Lung cancer, Govindan wrote, is the largest cancer subgroup Wash U has sequenced through its clinical genomics program, so provided a promising subject for a review of the center's real-world results.
Among the 381 first NSCLC cases with archived tissue referred for sequencing by the Wash U Genomics and Pathology Services — a consecutive cohort of patients seen from the initiation of the test in March 2012 through October 2013 — only 55 percent could be successfully sequenced.
In the study, the Wash U team also broke down their sequencing success rates for different sample types, highlighting important considerations for more efficient and effective clinical use of sequencing moving forward.
Primary lung tumor tissue excision specimens led to successful sequencing 97 percent of the time, while endoscopic biopsies were successful only half the time, and core biopsies only about 30 percent of the time, the team reported.
Median turnaround time was about 21 days over this time frame, improving as the lab changed from the Illumina HiSeq 2000 to the HiSeq 2500.

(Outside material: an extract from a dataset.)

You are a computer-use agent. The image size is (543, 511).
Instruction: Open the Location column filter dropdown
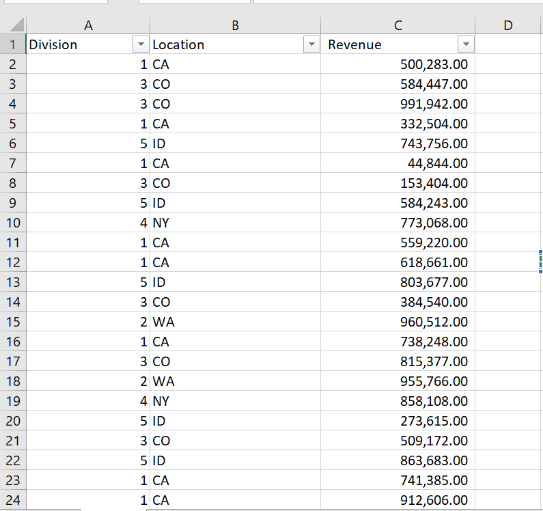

Of the 209 samples the lab successfully sequenced, 46 percent had at least one actionable mutation — either a level-one variant, which include those recognized by the program's clinical genomicist as either prognostic or predictive of therapeutic response in NSCLC specifically, or a level-two variant: mainly variants considered either prognostic or predictive in other tumor types.
Ian Hagemann, the study's first author, told CSN in an email that Wash U's protocol for defining actionable mutations is comparatively stringent, requiring clinical-grade evidence, specifically from a study performed in humans and classified in Medline as a clinical trial.
"Some mutations are common [and] are pathogenetically important, but are neither predictive nor strongly prognostic —TP53 nonsense mutations come to mind, in lung cancer. These were not considered actionable in our study. What would the action be?" he wrote.
According to the authors, based on the presence of variants that met this actionability threshold, physicians initiated a targeted therapy for their patient in accordance with sequencing results in 11 percent of the cases who were successfully sequenced, and six percent of the referred cohort overall.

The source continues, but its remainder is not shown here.